▶ [Supplied passage]
■ ■ ■ ■ ■ ■ ■

However, and correct me if I'm wrong here, you also want to know, after you've downloaded an item, whether its state changes from "unread" to "read" due to the person reading it using the Google Reader interface.
One approach to this would be:
Update the status on google of any items that have been read locally.
Check and save the unread count for the feed. (You want to do this before the next step, so that you guarantee that new items have not arrived between your download of the newest items and the time you check the read count.)
Download the latest items.
Calculate your read count, and compare that to google's. If the feed has a higher read count than you calculated, you know that something's been read on google.
If something has been read on google, start downloading read items and comparing them with your database of unread items. You'll find some items that google says are read that your database claims are unread; update these. Continue doing so until you've found a number of these items equal to the difference between your read count and google's, or until the downloads get unreasonable.
If you didn't find all of the read items, c'est la vie; record the number remaining as an "unfound unread" total which you also need to include in your next calculation of the local number you think are unread.
If the user subscribes to a lot of different blogs, it's also likely he labels them extensively, so you can do this whole thing on a per-label basis rather than for the entire feed, which should help keep the amount of data down, since you won't need to do any transfers for labels where the user didn't read anything new on google reader.
This whole scheme can be applied to other statuses, such as starred or unstarred, as well.

■ ■ ■ ■ ■ ■ ■

Items listed in a dataset
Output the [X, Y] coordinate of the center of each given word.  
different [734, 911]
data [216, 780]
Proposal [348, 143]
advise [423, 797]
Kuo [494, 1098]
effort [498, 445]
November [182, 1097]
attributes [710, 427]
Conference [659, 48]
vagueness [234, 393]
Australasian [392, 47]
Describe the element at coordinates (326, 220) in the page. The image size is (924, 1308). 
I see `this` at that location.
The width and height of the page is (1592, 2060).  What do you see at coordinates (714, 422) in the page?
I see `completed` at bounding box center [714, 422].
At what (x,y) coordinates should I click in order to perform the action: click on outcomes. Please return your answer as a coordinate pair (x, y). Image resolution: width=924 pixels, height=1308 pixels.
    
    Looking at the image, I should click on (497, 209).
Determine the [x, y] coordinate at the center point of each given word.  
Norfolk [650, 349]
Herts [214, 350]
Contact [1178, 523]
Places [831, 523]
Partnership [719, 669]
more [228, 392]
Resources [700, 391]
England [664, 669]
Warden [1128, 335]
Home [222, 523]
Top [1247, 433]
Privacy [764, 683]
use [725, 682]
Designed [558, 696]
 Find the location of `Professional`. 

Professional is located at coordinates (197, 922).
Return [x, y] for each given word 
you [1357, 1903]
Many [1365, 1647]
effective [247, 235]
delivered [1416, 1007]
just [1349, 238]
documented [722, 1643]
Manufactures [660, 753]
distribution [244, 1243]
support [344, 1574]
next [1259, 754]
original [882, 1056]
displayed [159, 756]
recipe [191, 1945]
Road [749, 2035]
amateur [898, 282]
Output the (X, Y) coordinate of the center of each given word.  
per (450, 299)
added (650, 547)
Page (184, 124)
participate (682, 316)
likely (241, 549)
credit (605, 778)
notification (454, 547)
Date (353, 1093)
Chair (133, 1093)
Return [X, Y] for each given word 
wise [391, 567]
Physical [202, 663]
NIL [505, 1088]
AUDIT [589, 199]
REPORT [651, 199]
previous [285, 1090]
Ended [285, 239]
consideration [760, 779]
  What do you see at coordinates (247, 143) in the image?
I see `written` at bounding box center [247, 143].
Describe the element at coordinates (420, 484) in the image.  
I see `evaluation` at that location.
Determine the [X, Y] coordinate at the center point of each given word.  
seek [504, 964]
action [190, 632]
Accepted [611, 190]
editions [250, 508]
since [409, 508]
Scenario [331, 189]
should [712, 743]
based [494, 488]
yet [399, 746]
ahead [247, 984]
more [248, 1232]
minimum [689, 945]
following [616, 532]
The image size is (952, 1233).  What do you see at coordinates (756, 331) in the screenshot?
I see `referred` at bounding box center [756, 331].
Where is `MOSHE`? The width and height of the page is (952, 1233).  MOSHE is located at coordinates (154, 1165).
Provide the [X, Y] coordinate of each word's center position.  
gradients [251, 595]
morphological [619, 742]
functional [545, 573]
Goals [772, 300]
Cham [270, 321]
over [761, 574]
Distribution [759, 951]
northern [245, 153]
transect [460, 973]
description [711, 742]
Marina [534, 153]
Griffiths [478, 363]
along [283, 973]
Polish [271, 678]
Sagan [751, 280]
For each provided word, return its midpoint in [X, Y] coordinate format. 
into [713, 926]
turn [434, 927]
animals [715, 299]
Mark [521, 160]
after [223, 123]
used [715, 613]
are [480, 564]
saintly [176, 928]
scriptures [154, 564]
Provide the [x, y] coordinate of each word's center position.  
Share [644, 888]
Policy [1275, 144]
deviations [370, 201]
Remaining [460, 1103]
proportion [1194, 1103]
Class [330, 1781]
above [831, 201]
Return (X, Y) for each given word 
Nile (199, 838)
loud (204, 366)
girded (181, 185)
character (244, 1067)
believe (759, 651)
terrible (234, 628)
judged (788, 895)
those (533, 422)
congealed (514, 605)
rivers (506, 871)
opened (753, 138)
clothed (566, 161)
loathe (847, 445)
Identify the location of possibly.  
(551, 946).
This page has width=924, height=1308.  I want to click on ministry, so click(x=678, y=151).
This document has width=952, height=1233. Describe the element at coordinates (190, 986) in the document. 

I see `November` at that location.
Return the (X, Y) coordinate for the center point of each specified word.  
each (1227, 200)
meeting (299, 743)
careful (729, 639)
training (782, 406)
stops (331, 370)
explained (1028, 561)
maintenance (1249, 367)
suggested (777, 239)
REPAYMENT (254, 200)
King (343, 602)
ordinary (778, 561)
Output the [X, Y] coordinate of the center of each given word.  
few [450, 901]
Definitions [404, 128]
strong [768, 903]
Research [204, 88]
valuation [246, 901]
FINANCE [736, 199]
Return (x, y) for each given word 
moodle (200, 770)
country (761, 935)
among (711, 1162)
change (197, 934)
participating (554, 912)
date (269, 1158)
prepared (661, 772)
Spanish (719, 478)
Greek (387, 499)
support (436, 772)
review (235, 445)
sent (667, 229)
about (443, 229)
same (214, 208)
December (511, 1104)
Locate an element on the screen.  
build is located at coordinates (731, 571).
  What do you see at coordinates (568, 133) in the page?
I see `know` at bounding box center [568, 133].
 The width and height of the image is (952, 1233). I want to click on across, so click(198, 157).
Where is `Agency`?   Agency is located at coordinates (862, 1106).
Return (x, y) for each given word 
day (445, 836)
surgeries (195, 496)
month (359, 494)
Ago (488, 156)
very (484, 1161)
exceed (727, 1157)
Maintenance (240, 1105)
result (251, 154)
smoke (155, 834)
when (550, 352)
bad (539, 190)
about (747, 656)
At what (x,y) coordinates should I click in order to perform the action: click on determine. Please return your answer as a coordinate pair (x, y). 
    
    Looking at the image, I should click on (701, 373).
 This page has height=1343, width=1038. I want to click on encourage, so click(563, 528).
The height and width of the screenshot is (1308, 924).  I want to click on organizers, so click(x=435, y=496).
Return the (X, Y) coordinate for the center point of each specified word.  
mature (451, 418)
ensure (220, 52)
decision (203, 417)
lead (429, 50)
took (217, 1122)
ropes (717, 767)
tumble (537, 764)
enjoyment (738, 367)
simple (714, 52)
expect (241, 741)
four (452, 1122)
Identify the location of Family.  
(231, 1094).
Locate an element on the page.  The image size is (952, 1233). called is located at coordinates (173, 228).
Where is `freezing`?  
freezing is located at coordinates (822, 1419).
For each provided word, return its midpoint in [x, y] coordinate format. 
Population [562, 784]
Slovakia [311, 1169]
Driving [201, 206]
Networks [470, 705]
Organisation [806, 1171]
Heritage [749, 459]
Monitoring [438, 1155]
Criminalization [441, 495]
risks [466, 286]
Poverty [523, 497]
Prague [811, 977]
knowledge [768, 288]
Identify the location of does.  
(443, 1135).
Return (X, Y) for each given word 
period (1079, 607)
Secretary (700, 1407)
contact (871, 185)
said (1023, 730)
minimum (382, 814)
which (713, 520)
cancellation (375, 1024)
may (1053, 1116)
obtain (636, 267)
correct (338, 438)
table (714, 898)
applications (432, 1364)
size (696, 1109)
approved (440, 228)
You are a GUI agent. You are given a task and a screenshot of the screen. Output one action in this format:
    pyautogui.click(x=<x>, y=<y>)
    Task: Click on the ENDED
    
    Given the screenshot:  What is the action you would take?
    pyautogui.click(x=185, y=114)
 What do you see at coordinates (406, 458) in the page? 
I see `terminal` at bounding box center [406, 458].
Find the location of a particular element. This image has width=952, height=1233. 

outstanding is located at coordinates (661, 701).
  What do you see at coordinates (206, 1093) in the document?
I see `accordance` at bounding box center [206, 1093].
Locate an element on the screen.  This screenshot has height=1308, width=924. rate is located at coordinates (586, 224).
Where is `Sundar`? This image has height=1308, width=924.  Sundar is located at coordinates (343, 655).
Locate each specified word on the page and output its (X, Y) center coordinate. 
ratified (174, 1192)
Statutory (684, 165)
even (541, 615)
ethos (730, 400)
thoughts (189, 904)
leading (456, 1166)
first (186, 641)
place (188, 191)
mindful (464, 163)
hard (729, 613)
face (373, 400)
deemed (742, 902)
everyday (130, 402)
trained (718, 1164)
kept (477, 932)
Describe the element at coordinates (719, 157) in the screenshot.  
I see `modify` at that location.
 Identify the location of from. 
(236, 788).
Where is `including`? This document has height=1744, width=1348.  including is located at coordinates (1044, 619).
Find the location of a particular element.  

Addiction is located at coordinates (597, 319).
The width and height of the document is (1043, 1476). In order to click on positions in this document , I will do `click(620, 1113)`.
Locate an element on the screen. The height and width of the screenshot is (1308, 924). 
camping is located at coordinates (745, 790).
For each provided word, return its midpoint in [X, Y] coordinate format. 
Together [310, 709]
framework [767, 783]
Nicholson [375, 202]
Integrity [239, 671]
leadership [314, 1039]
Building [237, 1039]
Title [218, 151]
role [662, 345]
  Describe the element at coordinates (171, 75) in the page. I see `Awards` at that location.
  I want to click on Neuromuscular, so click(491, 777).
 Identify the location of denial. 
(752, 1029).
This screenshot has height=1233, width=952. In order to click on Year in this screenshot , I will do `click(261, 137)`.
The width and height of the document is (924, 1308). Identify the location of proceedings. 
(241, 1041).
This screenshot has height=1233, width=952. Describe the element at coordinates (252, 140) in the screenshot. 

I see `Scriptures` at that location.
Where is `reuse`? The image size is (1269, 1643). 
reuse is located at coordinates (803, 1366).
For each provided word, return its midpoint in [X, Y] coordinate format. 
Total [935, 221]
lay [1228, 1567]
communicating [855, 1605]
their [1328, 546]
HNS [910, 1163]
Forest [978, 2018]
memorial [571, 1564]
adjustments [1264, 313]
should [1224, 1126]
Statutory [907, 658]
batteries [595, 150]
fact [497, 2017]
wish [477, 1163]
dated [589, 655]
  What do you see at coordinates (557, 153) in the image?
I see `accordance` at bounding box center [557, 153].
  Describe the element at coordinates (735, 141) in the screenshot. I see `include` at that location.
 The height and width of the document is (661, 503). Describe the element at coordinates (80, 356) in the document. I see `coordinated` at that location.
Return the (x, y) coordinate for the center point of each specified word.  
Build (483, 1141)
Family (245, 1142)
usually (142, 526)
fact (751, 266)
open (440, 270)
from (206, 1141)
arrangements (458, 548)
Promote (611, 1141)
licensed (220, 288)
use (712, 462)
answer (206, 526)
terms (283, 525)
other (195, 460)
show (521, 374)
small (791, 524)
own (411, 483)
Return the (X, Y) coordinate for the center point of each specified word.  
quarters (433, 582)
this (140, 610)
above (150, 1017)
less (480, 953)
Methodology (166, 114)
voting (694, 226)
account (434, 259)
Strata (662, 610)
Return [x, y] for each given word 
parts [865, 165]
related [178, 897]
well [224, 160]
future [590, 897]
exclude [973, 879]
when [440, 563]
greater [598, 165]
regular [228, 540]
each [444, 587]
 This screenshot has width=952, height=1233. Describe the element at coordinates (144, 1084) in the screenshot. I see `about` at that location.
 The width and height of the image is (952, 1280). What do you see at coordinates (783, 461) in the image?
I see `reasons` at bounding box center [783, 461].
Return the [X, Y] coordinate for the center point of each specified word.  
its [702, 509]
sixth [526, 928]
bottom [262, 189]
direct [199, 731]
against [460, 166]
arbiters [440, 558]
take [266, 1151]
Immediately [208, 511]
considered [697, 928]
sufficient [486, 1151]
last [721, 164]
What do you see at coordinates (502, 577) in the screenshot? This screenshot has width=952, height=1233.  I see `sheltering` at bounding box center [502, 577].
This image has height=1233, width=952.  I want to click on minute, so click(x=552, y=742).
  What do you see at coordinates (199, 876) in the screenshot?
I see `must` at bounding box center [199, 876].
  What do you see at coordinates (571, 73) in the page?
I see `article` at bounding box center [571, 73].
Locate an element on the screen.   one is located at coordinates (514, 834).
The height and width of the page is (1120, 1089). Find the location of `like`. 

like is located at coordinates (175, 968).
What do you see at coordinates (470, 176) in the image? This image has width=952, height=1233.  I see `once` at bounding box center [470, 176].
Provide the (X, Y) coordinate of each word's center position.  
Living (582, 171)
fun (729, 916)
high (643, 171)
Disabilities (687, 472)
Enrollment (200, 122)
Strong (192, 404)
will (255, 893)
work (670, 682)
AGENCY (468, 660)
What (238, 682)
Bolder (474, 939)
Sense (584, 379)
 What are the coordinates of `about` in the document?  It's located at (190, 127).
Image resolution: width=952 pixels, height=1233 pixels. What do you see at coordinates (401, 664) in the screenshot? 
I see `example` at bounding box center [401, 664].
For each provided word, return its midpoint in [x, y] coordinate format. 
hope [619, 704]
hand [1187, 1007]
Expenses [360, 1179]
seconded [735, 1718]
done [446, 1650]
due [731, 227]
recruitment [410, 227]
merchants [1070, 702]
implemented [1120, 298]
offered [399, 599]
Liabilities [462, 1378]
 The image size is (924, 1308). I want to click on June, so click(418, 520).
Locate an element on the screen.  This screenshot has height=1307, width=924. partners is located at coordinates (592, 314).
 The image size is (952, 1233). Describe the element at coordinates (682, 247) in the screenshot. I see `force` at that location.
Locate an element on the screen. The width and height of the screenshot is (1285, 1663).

■ ■ ■ ■ ■ ■ ■

▶ [Directions]
[a] In the Google Reader passage, which other statuses can the whole scheme also be applied to?
[b] Could you return the part of the Google Reader passage that opens with the words containing "One approach to" and closes with "read on google."?
This listing stands apart from the Google Reader passage.

▶ [Solutions for each task]
[a] Starred or unstarred.

[b]
One approach to this would be:
Update the status on google of any items that have been read locally.
Check and save the unread count for the feed. (You want to do this before the next step, so that you guarantee that new items have not arrived between your download of the newest items and the time you check the read count.)
Download the latest items.
Calculate your read count, and compare that to google's. If the feed has a higher read count than you calculated, you know that something's been read on google.